Quando il primo ministro greco Alexis Tsipras ha improvvisamente rassegnato le dimissioni la scorsa settimana, chiedendo nuove elezioni, il suo ex ministro delle finanze Yanis Varoufakis era in procinto di partire per la Francia.

La sua destinazione era la Fête de la Rose, un evento politico organizzato dal Partito socialista francese, che si tiene ogni anno nella piccola città di Frangy-en-Bresse, non lontano dal confine con la Svizzera.

Noi non abbiamo il diritto di stare di fronte al nostro popolo coraggioso che ha votato NO contro questo programma, e proporre a loro che lo miglioreremo, dato che sappiamo che questo non può essere attuato.

 

Mentre la pioggia scrosciava sul raduno, Varoufakis ha aperto il suo discorso con parole familiari a qualsiasi studente di politica marxista: ‘Uno spettro si aggira per l’Europa‘. Nell’adattamento di Varoufakis, lo spettro è quello della democrazia, e le potenze della vecchia Europa sono in contrapposizione alla democrazia nel 2015 come lo erano al comunismo nel 1848.

Per Varoufakis, gli eventi di quest’anno sono una ‘primavera di Atene’ che è stata schiacciato dalle banche dopo il voto del popolo greco contro l’austerità nel mese di luglio.

Ma, come ha spiegato a Late Night Live, lui non sarà in corsa per il parlamento greco alle elezioni di settembre, come egli non crede più in ciò che Syriza e il suo leader, Tsipras, stanno facendo.

“Il partito che ho servito e il leader che ho servito hanno deciso di cambiare rotta completamente e sposare una politica economica che non ha assolutamente senso, che ci è stata imposta”, dice.

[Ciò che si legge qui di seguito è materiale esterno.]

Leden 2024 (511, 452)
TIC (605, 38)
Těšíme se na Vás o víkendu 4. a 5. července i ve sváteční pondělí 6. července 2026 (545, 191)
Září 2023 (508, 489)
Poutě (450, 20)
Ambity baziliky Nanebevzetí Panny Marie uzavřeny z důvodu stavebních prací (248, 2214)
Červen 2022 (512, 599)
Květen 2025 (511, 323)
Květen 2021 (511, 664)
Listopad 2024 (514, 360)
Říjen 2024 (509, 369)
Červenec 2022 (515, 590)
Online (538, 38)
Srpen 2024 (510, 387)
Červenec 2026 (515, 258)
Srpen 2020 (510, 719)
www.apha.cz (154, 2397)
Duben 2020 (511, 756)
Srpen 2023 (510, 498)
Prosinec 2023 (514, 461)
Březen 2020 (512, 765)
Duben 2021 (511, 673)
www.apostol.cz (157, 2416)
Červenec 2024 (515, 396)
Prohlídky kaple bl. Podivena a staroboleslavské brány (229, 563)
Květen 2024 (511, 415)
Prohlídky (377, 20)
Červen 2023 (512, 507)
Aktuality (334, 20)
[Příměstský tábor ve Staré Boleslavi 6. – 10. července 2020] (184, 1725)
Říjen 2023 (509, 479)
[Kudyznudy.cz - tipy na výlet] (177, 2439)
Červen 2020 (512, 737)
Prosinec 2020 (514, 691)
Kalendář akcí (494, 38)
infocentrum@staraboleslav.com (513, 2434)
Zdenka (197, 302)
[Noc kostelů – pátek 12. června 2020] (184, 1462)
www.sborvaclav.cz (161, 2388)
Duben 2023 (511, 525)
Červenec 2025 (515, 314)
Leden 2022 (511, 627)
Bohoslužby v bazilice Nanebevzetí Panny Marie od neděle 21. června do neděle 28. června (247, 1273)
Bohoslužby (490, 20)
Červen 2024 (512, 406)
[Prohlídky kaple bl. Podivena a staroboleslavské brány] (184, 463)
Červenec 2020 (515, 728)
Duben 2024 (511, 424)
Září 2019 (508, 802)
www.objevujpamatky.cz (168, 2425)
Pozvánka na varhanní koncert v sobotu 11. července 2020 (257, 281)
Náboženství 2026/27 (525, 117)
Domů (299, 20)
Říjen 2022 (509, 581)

“Non credo che saremmo dovuti arrivare al punto di firmare l’accordo, semplicemente perché nel giro di pochi mesi, la nave sta per colpire di nuovo le rocce. E noi non abbiamo il diritto di stare di fronte al nostro popolo coraggioso che ha votato un no contro questo programma, e proporre a loro che lo miglioreremo, dato che sappiamo che questo non può essere realizzato”.

Varoufakis respinge le “alleanze fragili” del passato

Ha simpatia per un gruppo di parlamentari ribelli conosciuti come Unità popolare, ma fondamentalmente non è d’accordo con il loro atteggiamento ‘isolazionista’ di desiderare un ritorno alla dracma. Invece, dice, la sua attenzione si è rivolta alla politica a livello europeo.

“Io non credo che il parlamento che emergerà dalla prossime elezioni può mai sperare di stabilire una maggioranza a favore di un programma economico razionale e progressista”, afferma.

“Invece di impegnarmi in una campagna elettorale che nella mia mente è molto triste e inutile, ho intenzione di rimanere politicamente attivo, forse più attivo di quanto io sia mai stato finora, a livello europeo, cercando di creare una rete europea”.